My best, Dick Stevenson, s/v Alchemy

Bill Koppe

Hi John,
Having an Iridium 9505 handset I found using it a real pain with lot`s of dropped connections.
I then went to a Sailor SC 4000 fixed unit and had great connections.
This unit costs US$2200 and will save that in usage fees. While data is slow we used the free grib files that come with Maxsea and that was very efficient. SMS messages are 60c
Aerials are now to be hidden in the boom gallows timber beams
Bill Koppe

Bill Koppe

Hi John,
Yes used the external antenna.
Bill Koppe


Hi John,
Thanks for the advice and the UUP Plus tip
Bill Koppe

Neil McCubbin

Many traditional SSB radio functions are partly replaced by satellite systems, but in many parts of the world SSB nets are great tools for cruisers.
In Northern Europe we did not find any active nets, but there are many good ones further south, Caribbean and Pacific
We have a low-end ICOM HAM & Marine radio and tuner and consider them worth the cost. ( both replaced troublesome equipment from competitors)

Terry Thatchet

John, my son and I are updating systems to go offshore.

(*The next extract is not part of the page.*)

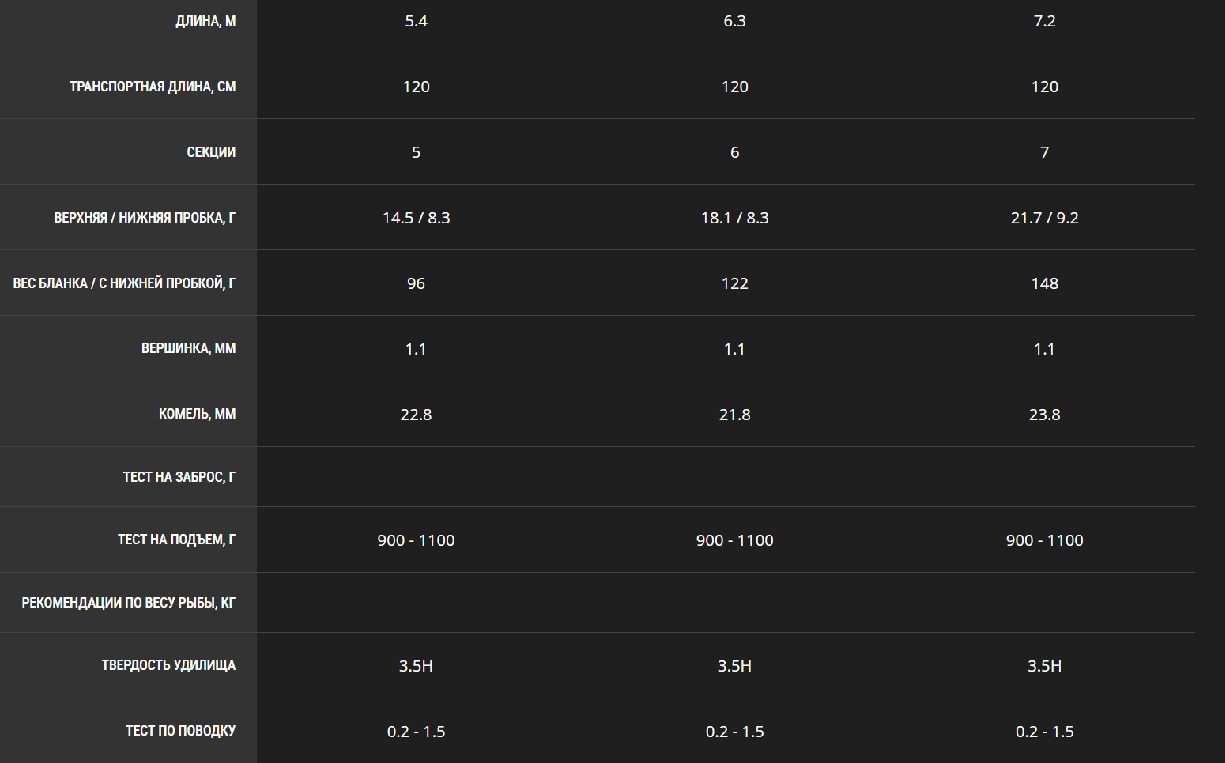Select the sections value 6

click(734, 153)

I figure I can use AIS, since I use radar and chart plotter now. I have to say however that I am quite concerned about my ability to get everything set up with sat phone and whatnot in order to receive weather. I am kind of a Luddite, or at least an old guy with some computer phobia. I don’t carry a computer on board but it looks as if that will be necessary for weather maps. Can I get a laptop that runs on 12 volt? How do I hook it up to a sat phone? How do I learn how to run the wire and set up an external antenna? In sum,where can I go to start getting an understanding of the basics of how to set things up. You and all the others commenting seem so knowledgeable that I feel overwhelmed.


Valuable analysis as I select an AIS Tx solution, thank you. I now think to ft the Vesper XB-8000 black box, integrated to our Zeus2 at helm.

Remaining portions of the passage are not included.